- GIVEN DATA -
--- START ---
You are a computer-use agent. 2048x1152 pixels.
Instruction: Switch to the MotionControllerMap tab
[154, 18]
--- END ---
--- START ---
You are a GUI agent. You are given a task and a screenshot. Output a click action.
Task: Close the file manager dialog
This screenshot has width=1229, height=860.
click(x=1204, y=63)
--- END ---
--- START ---
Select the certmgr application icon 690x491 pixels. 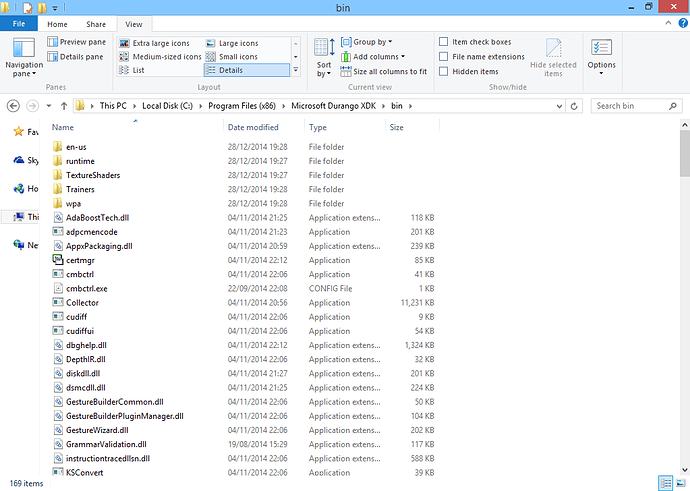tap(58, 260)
--- END ---
- WHAT THE TASK ASKS -
Please lay out the lines of the records between the lines holding "You are a GUI" and "click(x=1204, y=63)", inclusive, as a Markdown table with the columns Number and Record line, omitting any blank lines.

- ANSWER TO THIS EXERCISE -
| Number | Record line |
|---|---|
| 1 | You are a GUI agent. You are given a task and a screenshot. Output a click action. |
| 2 | Task: Close the file manager dialog |
| 3 | This screenshot has width=1229, height=860. |
| 4 | click(x=1204, y=63) |